L’autore, giornalista sportivo dalla prosa agile e gradevole, riesce nel suo intento, e non solo: con la competenza che sarebbe da attendersi solo da un “addetto ai lavori” mostra limiti e problemi della scuola italiana di oggi. Riesce a farlo proprio dando voce alle ragazze e ai ragazzi che incontra in alcuni istituti di istruzione superiore (e formazione professionale) in giro per l’Italia, con i quali ha lavorato sulla Lettera di Barbiana.
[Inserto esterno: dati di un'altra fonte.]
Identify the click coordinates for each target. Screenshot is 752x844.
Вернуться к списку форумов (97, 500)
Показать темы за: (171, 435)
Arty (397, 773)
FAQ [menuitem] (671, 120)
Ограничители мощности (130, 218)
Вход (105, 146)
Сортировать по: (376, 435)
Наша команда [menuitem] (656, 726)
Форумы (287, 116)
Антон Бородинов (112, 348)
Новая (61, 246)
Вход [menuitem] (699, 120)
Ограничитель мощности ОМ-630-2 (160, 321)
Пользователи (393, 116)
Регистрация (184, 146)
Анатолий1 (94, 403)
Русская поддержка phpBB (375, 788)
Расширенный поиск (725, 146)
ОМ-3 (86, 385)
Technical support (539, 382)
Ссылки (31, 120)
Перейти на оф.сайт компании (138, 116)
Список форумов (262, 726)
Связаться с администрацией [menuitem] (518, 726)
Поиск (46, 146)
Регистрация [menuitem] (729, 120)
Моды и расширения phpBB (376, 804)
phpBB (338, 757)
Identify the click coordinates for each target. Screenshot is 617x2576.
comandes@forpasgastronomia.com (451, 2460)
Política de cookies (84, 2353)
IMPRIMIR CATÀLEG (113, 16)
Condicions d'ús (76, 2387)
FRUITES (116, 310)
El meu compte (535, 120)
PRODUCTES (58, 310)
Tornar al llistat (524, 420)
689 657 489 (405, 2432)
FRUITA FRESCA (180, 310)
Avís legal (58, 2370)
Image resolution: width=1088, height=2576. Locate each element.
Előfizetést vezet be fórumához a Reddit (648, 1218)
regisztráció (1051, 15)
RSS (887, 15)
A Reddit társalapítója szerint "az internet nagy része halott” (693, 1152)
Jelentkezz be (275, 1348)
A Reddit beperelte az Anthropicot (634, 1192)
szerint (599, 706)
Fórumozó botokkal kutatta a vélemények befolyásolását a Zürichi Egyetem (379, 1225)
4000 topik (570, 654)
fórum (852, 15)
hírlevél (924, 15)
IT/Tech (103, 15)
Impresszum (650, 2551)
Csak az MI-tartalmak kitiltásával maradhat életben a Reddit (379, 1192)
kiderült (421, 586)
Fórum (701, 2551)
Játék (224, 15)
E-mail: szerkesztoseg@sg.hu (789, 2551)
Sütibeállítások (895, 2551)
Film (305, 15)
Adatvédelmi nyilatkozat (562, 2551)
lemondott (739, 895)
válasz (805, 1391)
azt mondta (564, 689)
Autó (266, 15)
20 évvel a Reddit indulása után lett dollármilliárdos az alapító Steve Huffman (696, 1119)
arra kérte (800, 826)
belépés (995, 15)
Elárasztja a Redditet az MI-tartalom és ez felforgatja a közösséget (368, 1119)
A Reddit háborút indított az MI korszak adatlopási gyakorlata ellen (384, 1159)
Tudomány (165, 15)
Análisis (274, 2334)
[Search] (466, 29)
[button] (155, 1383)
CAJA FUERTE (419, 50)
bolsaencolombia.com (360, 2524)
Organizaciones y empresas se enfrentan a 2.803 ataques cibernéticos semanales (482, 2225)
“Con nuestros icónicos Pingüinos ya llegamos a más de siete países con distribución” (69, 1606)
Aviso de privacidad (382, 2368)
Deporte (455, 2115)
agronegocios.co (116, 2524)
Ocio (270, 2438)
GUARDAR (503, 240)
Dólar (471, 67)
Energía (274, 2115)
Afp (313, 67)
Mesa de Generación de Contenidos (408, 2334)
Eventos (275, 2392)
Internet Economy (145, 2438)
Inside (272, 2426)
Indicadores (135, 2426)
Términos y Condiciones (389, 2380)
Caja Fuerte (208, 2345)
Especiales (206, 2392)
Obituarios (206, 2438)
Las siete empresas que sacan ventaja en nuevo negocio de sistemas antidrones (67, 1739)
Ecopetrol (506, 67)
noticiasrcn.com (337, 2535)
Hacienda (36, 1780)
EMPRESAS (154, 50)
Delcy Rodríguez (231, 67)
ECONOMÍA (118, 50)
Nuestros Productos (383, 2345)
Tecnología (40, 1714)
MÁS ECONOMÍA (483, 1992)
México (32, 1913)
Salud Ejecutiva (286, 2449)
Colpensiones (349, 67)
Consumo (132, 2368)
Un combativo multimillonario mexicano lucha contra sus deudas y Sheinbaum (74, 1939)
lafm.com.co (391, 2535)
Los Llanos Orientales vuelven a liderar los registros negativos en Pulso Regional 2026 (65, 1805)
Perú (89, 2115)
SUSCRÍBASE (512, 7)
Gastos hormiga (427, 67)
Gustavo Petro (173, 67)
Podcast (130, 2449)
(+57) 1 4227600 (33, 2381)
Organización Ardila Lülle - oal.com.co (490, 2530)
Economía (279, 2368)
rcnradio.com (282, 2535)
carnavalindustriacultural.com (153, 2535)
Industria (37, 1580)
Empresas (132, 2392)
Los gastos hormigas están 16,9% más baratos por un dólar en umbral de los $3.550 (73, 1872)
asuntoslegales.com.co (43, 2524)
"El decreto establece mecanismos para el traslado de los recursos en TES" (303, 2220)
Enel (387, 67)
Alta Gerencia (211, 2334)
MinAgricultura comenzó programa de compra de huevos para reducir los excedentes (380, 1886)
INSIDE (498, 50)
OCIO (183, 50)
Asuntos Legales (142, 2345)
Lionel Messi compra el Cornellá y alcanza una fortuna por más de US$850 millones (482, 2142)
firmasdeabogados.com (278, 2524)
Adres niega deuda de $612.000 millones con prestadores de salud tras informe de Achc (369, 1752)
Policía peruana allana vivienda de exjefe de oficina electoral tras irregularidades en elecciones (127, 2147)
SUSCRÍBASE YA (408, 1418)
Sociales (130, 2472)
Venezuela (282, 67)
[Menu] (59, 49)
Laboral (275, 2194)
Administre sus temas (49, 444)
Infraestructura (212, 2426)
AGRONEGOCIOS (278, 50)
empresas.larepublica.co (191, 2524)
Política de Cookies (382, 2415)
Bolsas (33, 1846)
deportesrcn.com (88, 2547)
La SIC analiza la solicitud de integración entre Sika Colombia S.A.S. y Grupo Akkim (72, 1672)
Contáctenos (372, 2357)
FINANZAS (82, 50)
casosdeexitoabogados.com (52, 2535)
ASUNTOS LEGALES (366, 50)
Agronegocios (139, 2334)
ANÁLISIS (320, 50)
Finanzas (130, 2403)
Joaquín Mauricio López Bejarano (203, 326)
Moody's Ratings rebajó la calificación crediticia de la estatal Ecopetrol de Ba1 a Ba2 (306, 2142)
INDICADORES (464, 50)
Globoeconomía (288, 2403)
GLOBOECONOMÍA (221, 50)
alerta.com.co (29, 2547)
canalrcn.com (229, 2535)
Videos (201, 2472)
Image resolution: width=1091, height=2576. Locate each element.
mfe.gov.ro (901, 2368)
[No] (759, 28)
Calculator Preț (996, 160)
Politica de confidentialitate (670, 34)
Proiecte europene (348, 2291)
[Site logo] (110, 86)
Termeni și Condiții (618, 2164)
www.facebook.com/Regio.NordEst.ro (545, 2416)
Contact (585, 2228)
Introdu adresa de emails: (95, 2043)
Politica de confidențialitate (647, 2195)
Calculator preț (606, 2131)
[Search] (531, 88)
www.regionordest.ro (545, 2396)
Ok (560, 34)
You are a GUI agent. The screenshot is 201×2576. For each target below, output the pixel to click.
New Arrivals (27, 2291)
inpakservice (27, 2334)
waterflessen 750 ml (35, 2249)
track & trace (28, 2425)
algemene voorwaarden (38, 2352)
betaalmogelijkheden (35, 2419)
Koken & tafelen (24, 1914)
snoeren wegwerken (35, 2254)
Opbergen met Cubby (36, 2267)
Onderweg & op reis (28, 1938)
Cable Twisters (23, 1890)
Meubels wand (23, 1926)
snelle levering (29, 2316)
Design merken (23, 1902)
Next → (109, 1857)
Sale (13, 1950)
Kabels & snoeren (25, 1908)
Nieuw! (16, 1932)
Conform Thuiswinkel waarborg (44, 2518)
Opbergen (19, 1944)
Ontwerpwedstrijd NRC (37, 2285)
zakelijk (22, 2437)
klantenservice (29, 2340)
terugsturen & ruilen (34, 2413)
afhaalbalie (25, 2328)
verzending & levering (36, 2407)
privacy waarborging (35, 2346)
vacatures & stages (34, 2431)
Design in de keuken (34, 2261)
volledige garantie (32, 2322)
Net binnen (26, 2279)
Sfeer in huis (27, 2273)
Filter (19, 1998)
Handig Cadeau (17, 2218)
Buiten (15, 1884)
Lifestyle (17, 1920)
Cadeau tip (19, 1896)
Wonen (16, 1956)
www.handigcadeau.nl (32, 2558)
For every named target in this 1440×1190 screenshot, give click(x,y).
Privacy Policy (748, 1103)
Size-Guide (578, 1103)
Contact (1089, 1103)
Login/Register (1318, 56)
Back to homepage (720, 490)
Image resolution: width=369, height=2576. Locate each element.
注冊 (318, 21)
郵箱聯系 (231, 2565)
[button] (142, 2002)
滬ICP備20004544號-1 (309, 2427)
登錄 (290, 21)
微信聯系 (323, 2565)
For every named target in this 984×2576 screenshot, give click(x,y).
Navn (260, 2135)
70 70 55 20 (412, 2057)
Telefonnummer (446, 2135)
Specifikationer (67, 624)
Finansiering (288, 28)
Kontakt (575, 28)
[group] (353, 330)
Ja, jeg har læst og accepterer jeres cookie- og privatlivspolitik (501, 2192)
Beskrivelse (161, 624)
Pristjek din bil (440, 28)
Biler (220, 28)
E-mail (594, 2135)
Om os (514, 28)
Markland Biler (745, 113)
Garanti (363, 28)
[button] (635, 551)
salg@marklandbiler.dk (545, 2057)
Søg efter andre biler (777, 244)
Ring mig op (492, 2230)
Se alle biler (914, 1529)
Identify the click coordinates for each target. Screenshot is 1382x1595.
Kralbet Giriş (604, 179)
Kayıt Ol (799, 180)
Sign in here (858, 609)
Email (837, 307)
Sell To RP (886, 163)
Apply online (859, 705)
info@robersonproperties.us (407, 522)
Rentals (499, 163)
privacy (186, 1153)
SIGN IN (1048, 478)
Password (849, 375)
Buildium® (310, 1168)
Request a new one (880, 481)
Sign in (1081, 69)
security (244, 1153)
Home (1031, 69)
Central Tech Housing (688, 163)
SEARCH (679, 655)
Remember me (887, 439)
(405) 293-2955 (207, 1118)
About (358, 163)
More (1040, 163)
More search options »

Il libro è un vivace resoconto di questa particolare esperienza, a metà fra la didattica e l’inchiesta sociale, capace di mettere il dito nella piaga di molte cose che non vanno.

Perché molti adolescenti, si chiede Schiavon, si impegnano con passione di pomeriggio dando ascolto al loro allenatore, mentre la mattina appaiono totalmente indifferenti agli adulti che hanno di fronte? Perché le classi di oggi appaiono ancora luoghi ostili per i “timidi”? Perché molti ragazzi “non vedono collegamenti tra la vita dentro e fuori la scuola”, anche a dispetto delle sciagurate innovazioni come l’alternanza scuola/lavoro? E si potrebbe continuare, chiamando in causa, come opportunamente si fa in questo libro, la nefasta centralità del voto nel rapporto didattico fra docente e discente o l’incapacità di molti insegnanti di appassionare allo studio, facendone capire scopo e valore. La realtà, ci dice Schiavon, è dunque assai lontana da quella che potrebbe essere se lo studente-persona fosse davvero al centro dell’impegno di tutti i docenti, ma non si può nemmeno sostenere che nelle nostre aule non si trovi nulla di buono.

Uscita di scena la generazione dei docenti del Sessantotto, cui la stessa Roghi nel suo libro tributa il meritato riconoscimento a partire dalla sua esperienza personale, restano comunque moltissimi insegnanti, anche i più giovani, che dell’elaborazione di don Milani (e degli altri pedagogisti democratici) fanno tesoro. Sono, spesso, proprio quelli contro cui si scagliano gli strali dei laudatores temporis acti che vorrebbero che il priore di Barbiana non avesse mai scritto, insieme ai suoi allievi, quel testo destinato a fare epoca. Quelli che pensano che l’aggressività, l’insuccesso o il disorientamento degli alunni dipenda dalla “fine dell’autorità” dei maestri, perdendo però di vista il contesto nel quale le cose accadono. Come se famiglie, origini, tensioni sociali, retoriche pubbliche, nuove tecnologie e linguaggi non contassero nulla.

Alla scuola – a quelli e quelle che ci lavorano – si chiede sempre di più, salvo poi sbatterle in faccia l’inadeguatezza per difetto di ordine e disciplina. No, ciò che manca alla scuola per fare meglio quello che già prova a fare è, semmai, il soffio della vita che circola invece in ogni pagina di quella Lettera che non deve smettere di essere letta.